**WORK REQUEST:** Output the entries in full and verbatim, pictures omitted.

[Collected data]
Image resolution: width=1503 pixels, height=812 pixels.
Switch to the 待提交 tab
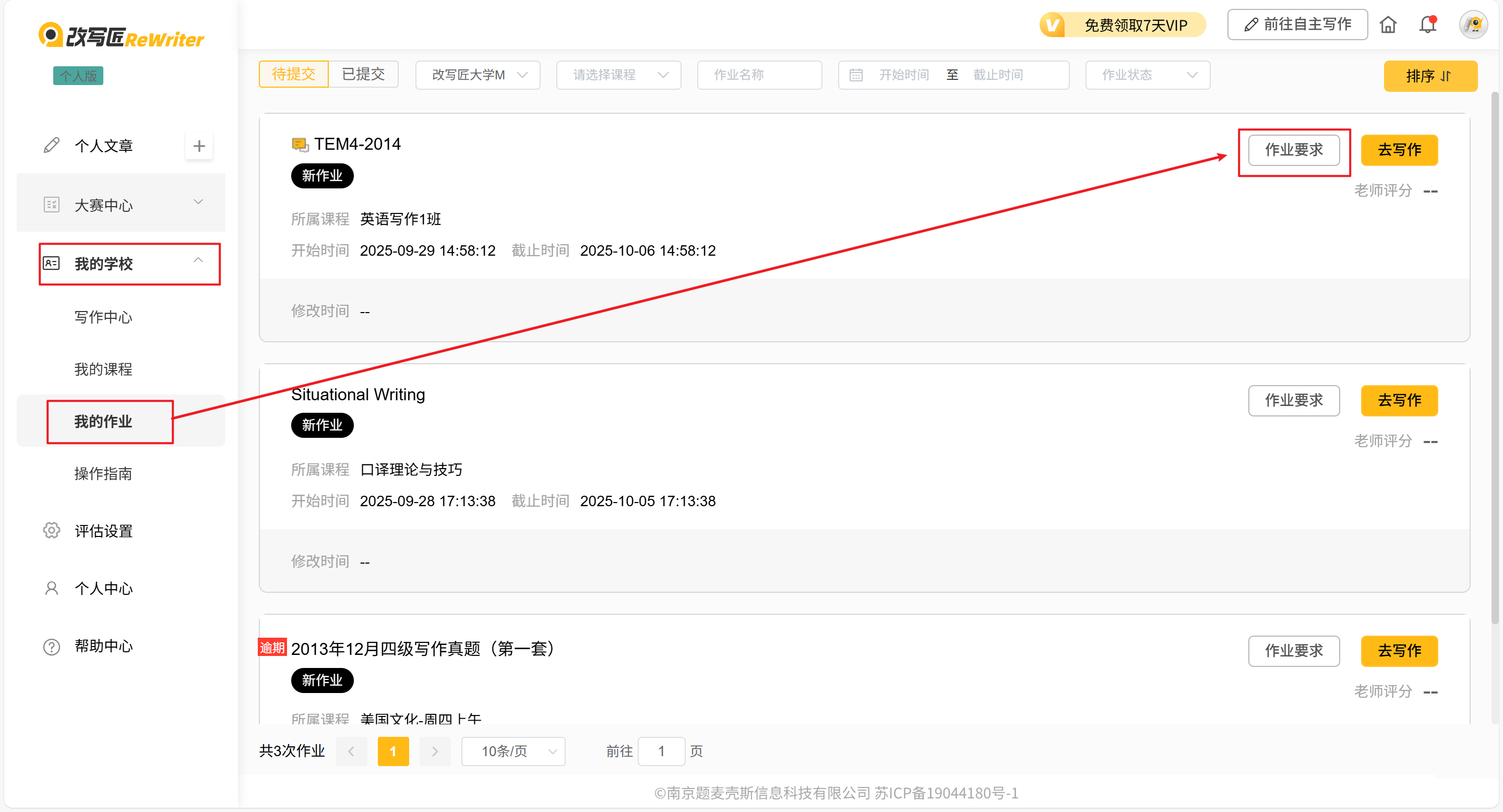tap(293, 75)
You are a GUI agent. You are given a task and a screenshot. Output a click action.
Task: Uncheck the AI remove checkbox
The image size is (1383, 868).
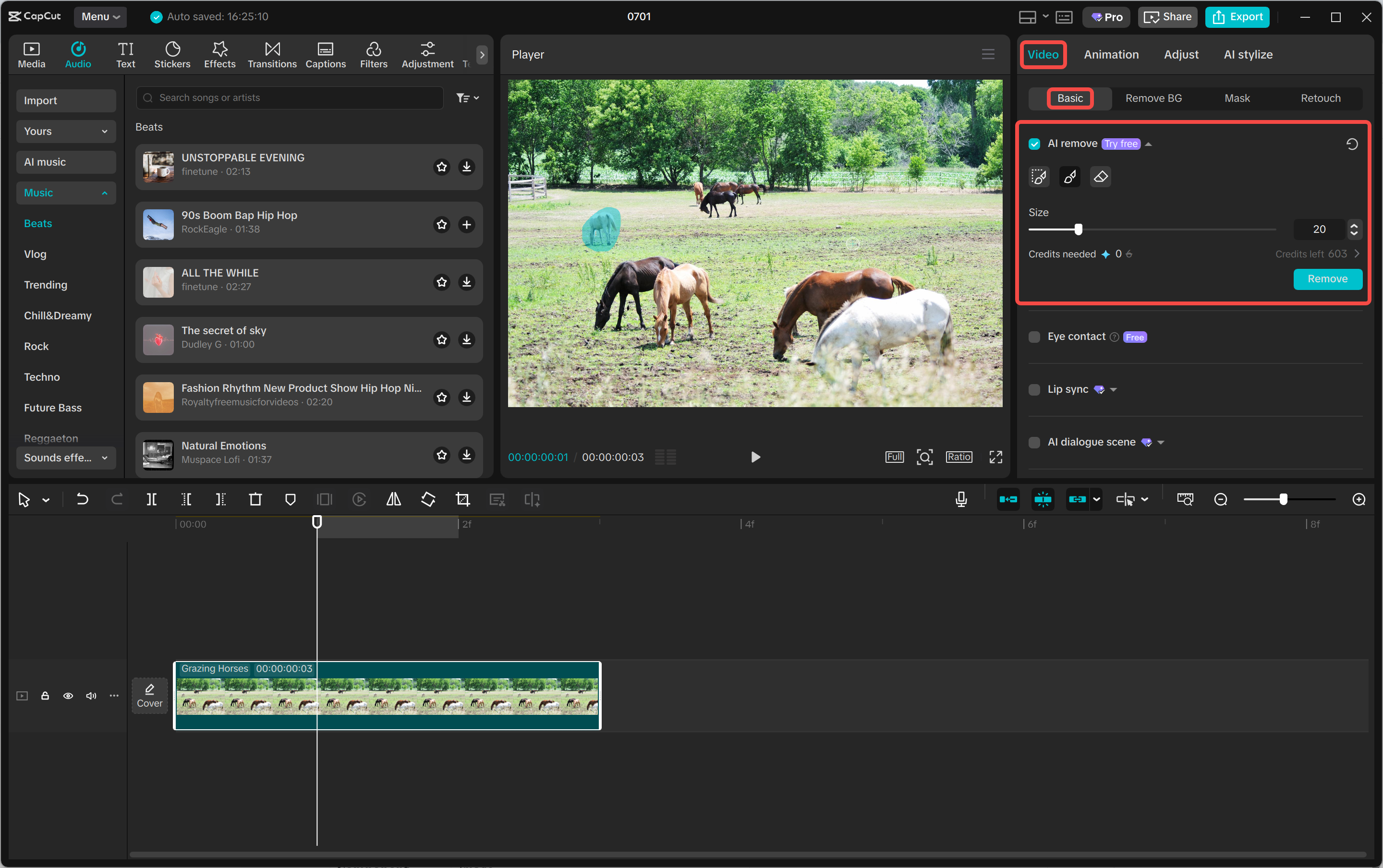[x=1034, y=144]
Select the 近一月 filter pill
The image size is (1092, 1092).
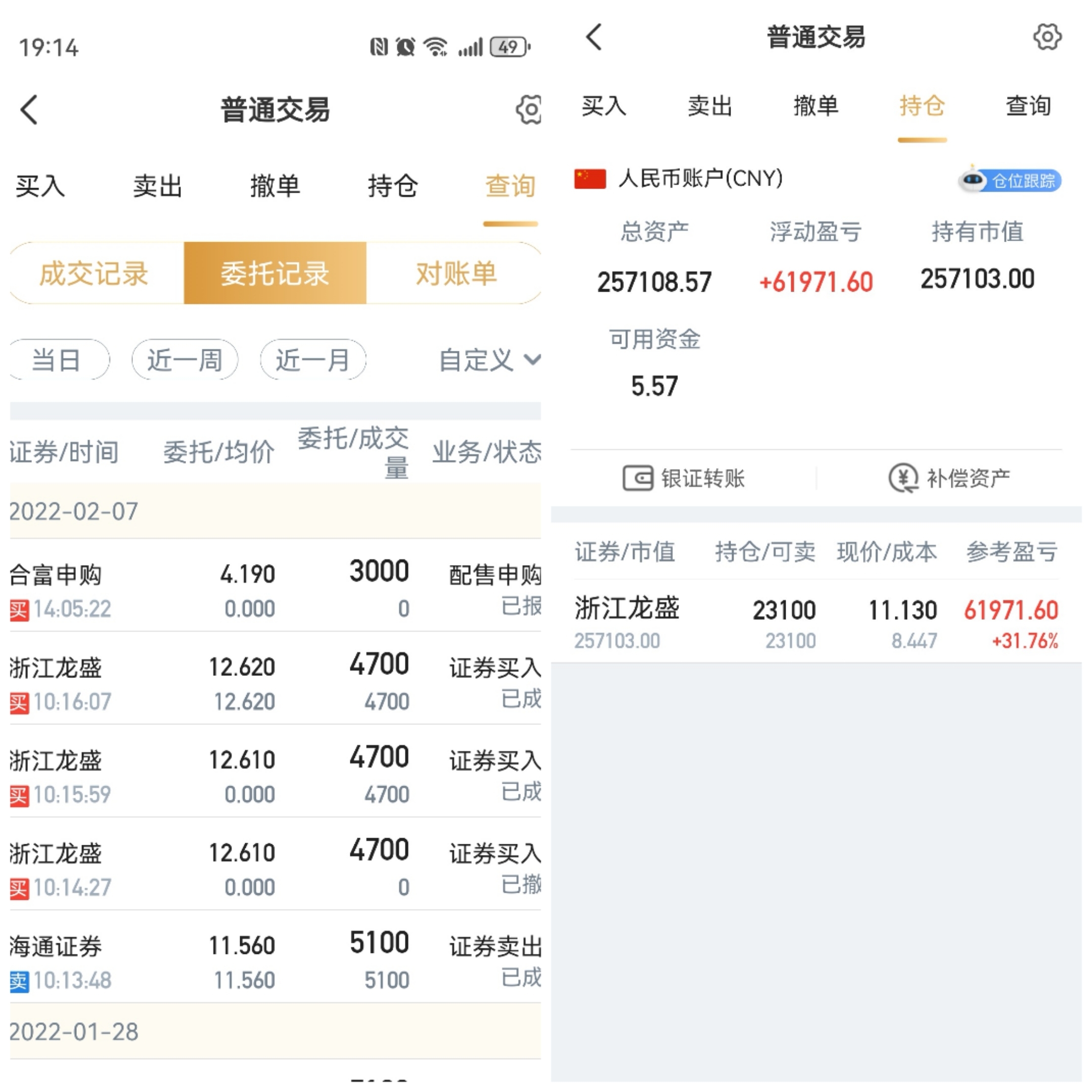(x=312, y=360)
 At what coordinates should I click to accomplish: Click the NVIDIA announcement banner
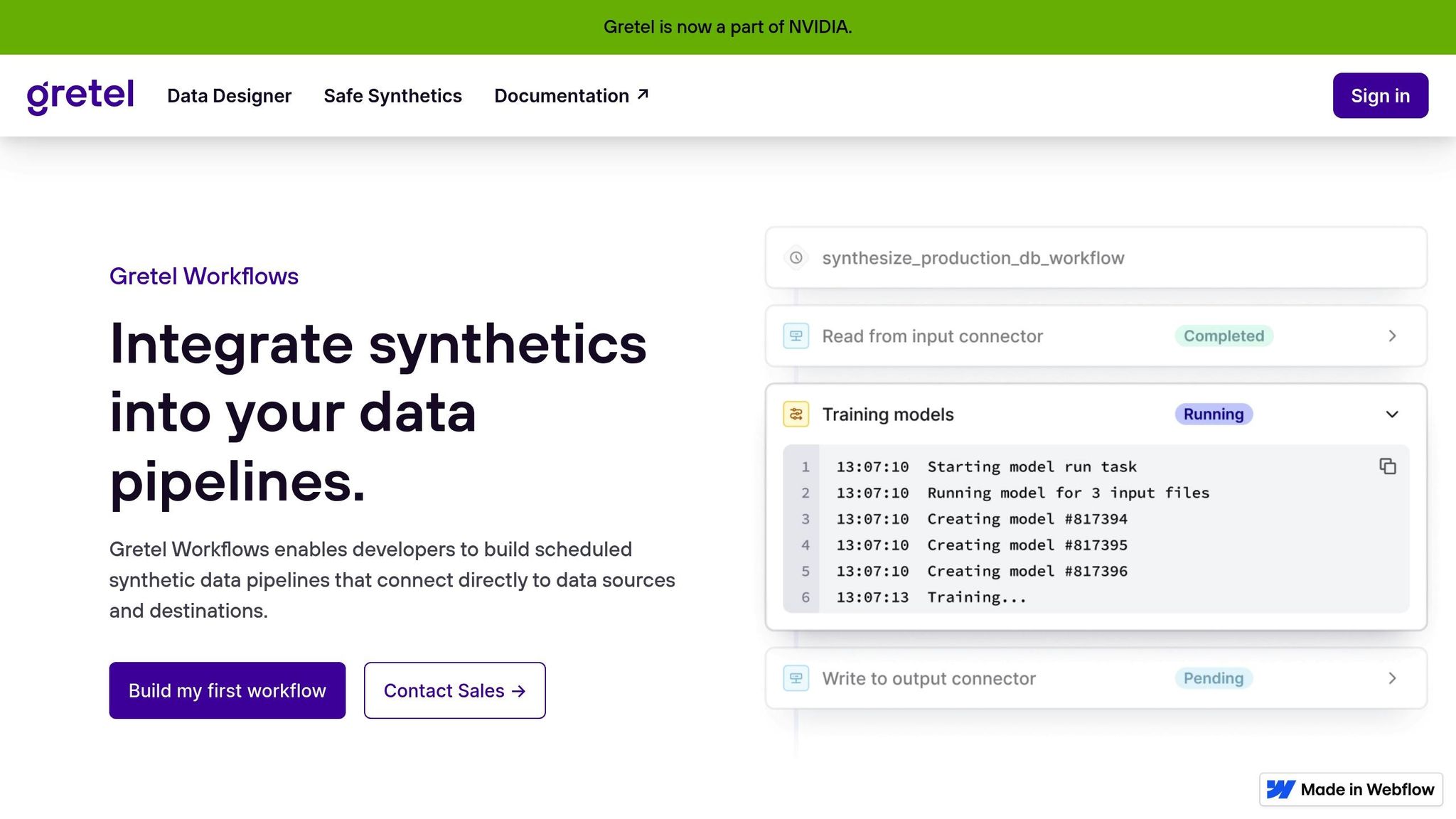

**FINAL ANSWER:**
Image resolution: width=1503 pixels, height=812 pixels.
Switch to the 待提交 tab
tap(293, 75)
You are a GUI agent. You are given a task and a screenshot. Output a click action.
Task: Uncheck the AI remove checkbox
The image size is (1383, 868).
[x=1034, y=144]
Select the 近一月 filter pill
The image size is (1092, 1092).
(x=312, y=360)
 At what coordinates should I click to accomplish: Click the NVIDIA announcement banner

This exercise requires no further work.